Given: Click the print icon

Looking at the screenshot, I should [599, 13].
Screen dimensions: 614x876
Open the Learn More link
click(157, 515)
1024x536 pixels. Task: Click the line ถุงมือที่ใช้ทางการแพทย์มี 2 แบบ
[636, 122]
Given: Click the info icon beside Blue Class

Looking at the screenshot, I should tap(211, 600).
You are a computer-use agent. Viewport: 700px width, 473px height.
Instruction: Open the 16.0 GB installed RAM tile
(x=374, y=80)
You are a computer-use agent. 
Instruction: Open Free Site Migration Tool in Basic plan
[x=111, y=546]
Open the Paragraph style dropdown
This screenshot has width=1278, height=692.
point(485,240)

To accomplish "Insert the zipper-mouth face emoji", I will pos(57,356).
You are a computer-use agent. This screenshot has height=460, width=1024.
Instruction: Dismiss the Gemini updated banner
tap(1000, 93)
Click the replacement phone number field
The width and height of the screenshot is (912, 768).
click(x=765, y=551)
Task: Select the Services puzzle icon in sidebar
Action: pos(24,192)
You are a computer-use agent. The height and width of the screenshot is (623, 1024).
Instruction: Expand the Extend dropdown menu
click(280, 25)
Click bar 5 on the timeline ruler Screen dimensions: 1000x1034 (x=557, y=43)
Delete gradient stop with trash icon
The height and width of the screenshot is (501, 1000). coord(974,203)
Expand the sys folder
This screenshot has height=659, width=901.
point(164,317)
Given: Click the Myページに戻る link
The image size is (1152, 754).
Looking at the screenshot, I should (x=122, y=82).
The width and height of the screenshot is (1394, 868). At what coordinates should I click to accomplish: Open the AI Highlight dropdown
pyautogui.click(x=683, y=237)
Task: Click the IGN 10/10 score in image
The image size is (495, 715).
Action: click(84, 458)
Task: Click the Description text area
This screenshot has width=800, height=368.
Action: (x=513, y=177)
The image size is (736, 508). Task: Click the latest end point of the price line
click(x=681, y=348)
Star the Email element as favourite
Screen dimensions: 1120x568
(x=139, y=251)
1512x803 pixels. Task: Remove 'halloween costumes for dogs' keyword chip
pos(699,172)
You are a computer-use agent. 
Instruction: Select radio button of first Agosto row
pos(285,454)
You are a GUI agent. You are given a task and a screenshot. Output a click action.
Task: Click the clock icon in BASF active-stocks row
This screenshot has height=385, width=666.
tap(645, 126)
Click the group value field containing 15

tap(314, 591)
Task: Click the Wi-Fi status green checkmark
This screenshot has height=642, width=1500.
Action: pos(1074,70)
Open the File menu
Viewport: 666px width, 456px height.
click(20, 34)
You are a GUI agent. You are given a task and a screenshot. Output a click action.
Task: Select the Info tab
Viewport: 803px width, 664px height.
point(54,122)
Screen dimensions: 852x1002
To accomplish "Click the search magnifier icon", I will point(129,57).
##############################
[About this exercise]: Please repeat each entry. Keep every word the same.

[Answer below]:
Given: Click the print icon

Looking at the screenshot, I should [599, 13].
Screen dimensions: 614x876
Open the Learn More link
click(157, 515)
1024x536 pixels. Task: Click the line ถุงมือที่ใช้ทางการแพทย์มี 2 แบบ
[636, 122]
Given: Click the info icon beside Blue Class

Looking at the screenshot, I should tap(211, 600).
You are a computer-use agent. Viewport: 700px width, 473px height.
Instruction: Open the 16.0 GB installed RAM tile
(x=374, y=80)
You are a computer-use agent. 
Instruction: Open Free Site Migration Tool in Basic plan
[x=111, y=546]
Open the Paragraph style dropdown
This screenshot has width=1278, height=692.
point(485,240)

To accomplish "Insert the zipper-mouth face emoji", I will pos(57,356).
You are a computer-use agent. This screenshot has height=460, width=1024.
Instruction: Dismiss the Gemini updated banner
tap(1000, 93)
Click the replacement phone number field
The width and height of the screenshot is (912, 768).
click(x=765, y=551)
Task: Select the Services puzzle icon in sidebar
Action: pos(24,192)
You are a computer-use agent. The height and width of the screenshot is (623, 1024).
Instruction: Expand the Extend dropdown menu
click(280, 25)
Click bar 5 on the timeline ruler Screen dimensions: 1000x1034 (x=557, y=43)
Delete gradient stop with trash icon
The height and width of the screenshot is (501, 1000). coord(974,203)
Expand the sys folder
This screenshot has height=659, width=901.
point(164,317)
Given: Click the Myページに戻る link
The image size is (1152, 754).
Looking at the screenshot, I should (x=122, y=82).
The width and height of the screenshot is (1394, 868). At what coordinates should I click to accomplish: Open the AI Highlight dropdown
pyautogui.click(x=683, y=237)
Task: Click the IGN 10/10 score in image
The image size is (495, 715).
Action: click(84, 458)
Task: Click the Description text area
This screenshot has width=800, height=368.
Action: (x=513, y=177)
The image size is (736, 508). Task: Click the latest end point of the price line
click(x=681, y=348)
Star the Email element as favourite
Screen dimensions: 1120x568
(x=139, y=251)
1512x803 pixels. Task: Remove 'halloween costumes for dogs' keyword chip
pos(699,172)
You are a computer-use agent. 
Instruction: Select radio button of first Agosto row
pos(285,454)
You are a GUI agent. You are given a task and a screenshot. Output a click action.
Task: Click the clock icon in BASF active-stocks row
This screenshot has height=385, width=666.
tap(645, 126)
Click the group value field containing 15

tap(314, 591)
Task: Click the Wi-Fi status green checkmark
This screenshot has height=642, width=1500.
Action: pos(1074,70)
Open the File menu
Viewport: 666px width, 456px height.
click(20, 34)
You are a GUI agent. You are given a task and a screenshot. Output a click action.
Task: Select the Info tab
Viewport: 803px width, 664px height.
point(54,122)
Screen dimensions: 852x1002
To accomplish "Click the search magnifier icon", I will point(129,57).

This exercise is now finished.